Herausforderungen der Bürokratie
05:24:23Die Selbstständigkeit in Deutschland wird als extrem aufwendig und nervenaufreibend beschrieben. Ständige unvorhergesehene Aufgaben, wie die Bearbeitung von Schreiben des Finanzamts oder der IHK, nehmen大量 Zeit in Anspruch, die eigentlich für das Kerngeschäft fehlt. Die hohen und oft unklaren Beiträge, wie die IHK-Gebühren, werden als frustrierend empfunden, da ihr perceived Mehrwert für Gründer gering ist. Dieser bürokratische Aufwand stellt eine enorme Belastung dar und erschwert den Aufbau des eigenen Unternehmens erheblich.

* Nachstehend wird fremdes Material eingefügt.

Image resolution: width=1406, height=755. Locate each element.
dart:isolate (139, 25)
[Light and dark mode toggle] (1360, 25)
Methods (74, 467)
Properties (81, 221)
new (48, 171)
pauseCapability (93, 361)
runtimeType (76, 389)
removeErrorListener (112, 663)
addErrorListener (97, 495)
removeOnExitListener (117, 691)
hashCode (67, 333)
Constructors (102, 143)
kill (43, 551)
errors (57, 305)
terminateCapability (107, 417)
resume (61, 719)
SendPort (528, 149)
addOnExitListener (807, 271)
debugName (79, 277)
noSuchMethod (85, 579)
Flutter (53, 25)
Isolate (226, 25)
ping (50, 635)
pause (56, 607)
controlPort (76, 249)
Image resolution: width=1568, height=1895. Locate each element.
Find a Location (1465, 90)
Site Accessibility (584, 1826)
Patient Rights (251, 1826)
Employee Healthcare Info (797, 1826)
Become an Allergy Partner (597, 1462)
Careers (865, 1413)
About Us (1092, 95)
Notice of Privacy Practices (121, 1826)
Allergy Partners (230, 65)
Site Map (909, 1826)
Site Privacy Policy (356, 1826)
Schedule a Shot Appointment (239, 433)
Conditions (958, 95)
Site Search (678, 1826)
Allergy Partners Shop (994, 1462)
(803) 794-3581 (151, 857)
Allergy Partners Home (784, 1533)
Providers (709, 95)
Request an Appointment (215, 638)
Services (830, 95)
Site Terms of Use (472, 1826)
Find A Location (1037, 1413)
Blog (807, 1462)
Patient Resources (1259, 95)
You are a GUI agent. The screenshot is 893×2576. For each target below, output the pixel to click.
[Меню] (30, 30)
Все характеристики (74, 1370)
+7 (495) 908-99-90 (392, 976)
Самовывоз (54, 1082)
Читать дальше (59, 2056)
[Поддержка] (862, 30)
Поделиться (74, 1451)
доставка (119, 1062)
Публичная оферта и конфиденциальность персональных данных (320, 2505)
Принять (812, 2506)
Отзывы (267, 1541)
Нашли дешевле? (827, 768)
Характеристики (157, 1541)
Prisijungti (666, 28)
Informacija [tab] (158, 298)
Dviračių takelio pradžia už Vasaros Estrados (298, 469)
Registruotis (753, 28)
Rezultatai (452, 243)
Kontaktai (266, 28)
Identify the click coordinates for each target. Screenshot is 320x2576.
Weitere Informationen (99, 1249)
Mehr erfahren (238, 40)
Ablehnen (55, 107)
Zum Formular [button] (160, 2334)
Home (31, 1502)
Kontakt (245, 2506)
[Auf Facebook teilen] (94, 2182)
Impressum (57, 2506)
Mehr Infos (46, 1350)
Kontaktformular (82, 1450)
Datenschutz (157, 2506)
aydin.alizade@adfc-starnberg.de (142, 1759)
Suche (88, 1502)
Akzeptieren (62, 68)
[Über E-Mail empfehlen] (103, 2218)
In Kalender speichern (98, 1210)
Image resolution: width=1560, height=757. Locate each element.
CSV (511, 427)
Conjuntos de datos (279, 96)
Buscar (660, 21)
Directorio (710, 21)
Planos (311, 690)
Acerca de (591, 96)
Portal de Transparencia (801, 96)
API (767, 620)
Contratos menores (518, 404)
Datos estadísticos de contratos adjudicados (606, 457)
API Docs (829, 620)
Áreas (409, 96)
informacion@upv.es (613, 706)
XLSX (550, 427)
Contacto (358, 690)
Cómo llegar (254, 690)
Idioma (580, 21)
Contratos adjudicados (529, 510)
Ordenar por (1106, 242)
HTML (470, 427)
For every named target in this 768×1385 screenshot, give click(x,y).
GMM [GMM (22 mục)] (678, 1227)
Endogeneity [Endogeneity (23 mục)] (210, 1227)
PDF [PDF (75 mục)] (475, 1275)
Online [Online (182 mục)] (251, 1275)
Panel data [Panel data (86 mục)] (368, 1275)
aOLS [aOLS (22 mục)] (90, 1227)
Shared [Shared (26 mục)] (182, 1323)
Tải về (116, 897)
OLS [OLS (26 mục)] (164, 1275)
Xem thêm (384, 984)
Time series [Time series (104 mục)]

Partnerschaft mit Raybot Energy
05:37:20Verena stellt eine neue Partnerschaft mit Raybot Energy vor. Diese sponsort die Coworking-Streams, was es ermöglicht, auch bei niedrigeren Einnahmen aus Subs oder Werbung weiterzuarbeiten. Raybot Energy bietet einen dynamischen Ökostromtarif, dessen Preise sich nach der Erzeugung von erneuerbarer Energie richten. Dies ermöglicht den Kunden, durch antizyklischen Verbrauch, insbesondere mit einem Elektroauto, Geld zu sparen. Die Partnerschaft wird als positiv bewertet, da es ein Produkt ist, dem Verena aus Überzeugung wirbt und einen echten Mehrwert für die Community verspricht.